Work instructions:
Using the records below, report how many lines include "News", and give no more than the number.

§ §

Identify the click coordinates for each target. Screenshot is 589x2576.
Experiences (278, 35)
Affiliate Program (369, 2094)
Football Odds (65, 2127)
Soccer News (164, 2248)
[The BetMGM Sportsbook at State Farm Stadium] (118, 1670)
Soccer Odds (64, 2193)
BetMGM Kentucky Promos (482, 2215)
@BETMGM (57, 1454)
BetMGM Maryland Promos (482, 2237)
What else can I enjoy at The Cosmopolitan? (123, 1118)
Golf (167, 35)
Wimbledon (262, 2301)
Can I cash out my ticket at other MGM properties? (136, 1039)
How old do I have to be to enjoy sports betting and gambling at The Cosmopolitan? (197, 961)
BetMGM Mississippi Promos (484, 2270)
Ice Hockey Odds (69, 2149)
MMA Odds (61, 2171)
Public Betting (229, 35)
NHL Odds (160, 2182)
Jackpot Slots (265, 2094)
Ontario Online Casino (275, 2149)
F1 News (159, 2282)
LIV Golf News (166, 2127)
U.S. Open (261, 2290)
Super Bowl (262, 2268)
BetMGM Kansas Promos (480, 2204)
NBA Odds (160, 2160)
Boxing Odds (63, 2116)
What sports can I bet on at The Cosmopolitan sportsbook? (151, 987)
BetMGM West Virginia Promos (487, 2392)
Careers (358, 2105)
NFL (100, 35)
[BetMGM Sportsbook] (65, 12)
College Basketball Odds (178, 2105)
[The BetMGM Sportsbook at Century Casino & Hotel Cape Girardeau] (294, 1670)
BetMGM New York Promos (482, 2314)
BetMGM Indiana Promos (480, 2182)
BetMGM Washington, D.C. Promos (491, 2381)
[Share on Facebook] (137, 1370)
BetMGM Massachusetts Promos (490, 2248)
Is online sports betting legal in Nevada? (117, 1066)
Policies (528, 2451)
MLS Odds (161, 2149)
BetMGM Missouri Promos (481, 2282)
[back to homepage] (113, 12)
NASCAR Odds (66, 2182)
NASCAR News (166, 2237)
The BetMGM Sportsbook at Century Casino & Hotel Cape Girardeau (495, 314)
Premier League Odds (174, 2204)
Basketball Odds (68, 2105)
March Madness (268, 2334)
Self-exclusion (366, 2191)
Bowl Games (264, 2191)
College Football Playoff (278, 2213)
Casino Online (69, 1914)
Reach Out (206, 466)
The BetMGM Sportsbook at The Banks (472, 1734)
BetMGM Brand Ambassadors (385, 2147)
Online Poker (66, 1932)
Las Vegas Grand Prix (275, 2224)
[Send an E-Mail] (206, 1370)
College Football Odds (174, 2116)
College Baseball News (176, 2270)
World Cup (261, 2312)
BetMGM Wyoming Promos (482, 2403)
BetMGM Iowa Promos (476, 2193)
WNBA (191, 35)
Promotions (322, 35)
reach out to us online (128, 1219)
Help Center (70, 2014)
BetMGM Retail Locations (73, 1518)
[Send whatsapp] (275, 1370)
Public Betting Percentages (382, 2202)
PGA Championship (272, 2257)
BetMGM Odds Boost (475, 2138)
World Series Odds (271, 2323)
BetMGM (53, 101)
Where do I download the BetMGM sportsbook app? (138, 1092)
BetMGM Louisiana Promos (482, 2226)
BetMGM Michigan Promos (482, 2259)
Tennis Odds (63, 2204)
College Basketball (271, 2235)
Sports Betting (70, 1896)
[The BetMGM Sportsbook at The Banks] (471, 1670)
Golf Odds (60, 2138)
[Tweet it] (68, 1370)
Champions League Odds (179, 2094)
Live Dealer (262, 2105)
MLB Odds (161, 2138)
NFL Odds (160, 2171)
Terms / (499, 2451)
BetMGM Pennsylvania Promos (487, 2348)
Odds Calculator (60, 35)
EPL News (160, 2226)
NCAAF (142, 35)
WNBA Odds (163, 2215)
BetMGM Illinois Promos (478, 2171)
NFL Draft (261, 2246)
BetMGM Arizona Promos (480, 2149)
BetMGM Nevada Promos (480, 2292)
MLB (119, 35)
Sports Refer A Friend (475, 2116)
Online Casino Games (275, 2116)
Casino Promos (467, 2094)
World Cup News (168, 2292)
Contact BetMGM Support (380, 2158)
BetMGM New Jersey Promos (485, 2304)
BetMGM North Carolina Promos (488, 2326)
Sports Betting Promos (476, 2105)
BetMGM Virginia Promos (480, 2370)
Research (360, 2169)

§ §

Reply:
7